[TASK TO CARRY OUT] Can you retype only the lines from the one with "Viewport: 1024px width, 517px height." through the final line of the material, exactly as given?

[TASK DATA]
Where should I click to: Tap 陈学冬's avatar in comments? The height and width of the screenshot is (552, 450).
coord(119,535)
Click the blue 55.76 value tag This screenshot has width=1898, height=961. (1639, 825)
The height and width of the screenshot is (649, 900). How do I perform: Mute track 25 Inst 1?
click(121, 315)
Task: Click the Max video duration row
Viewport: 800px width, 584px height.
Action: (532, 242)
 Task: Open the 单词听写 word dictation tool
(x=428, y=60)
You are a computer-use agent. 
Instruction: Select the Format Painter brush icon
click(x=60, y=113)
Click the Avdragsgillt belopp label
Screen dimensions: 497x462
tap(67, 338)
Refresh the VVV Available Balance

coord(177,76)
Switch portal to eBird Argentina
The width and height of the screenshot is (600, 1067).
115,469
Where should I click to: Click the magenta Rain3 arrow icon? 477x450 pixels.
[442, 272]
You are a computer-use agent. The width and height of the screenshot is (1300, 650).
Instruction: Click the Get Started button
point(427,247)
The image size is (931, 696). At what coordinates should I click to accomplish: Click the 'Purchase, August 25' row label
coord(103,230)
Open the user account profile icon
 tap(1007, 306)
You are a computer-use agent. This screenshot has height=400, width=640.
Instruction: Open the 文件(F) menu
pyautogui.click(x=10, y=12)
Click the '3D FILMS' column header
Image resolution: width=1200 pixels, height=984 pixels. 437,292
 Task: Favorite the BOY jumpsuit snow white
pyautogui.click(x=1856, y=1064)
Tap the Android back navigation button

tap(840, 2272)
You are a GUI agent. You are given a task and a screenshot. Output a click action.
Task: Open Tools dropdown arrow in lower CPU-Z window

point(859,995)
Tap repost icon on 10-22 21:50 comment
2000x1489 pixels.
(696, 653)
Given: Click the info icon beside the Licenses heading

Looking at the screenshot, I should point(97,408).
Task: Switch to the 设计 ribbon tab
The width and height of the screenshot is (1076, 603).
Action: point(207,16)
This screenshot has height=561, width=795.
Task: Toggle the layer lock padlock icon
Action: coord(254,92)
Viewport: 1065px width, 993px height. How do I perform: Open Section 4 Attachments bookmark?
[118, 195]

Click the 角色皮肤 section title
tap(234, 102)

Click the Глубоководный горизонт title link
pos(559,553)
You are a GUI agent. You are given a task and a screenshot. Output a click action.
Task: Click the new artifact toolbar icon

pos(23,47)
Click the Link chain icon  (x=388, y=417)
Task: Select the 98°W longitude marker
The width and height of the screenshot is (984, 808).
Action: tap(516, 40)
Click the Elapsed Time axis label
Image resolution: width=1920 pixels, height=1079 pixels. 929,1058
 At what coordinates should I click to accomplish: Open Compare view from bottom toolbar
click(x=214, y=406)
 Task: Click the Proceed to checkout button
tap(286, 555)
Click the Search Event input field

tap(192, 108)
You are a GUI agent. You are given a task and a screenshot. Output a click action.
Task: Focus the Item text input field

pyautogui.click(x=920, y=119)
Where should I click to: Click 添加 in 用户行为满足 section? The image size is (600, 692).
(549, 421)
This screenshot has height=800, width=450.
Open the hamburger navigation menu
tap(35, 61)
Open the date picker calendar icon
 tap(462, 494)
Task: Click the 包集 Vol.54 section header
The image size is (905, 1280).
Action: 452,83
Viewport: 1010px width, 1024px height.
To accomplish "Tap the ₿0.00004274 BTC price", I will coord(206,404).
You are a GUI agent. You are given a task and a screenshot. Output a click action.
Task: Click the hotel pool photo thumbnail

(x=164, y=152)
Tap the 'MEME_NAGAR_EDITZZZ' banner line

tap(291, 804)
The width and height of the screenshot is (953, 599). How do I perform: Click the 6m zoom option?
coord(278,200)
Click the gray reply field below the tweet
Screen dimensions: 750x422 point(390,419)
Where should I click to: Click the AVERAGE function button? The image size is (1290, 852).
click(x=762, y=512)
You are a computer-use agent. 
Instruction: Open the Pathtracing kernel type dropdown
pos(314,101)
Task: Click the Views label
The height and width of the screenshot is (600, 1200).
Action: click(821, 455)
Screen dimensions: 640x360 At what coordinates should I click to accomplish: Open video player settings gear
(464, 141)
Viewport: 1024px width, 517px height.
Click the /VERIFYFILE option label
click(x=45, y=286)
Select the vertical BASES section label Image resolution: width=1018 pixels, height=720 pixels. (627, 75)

[EXERCISE ANSWER]
Viewport: 1024px width, 517px height.
Click the /VERIFYFILE option label
click(x=45, y=286)
Select the vertical BASES section label Image resolution: width=1018 pixels, height=720 pixels. (627, 75)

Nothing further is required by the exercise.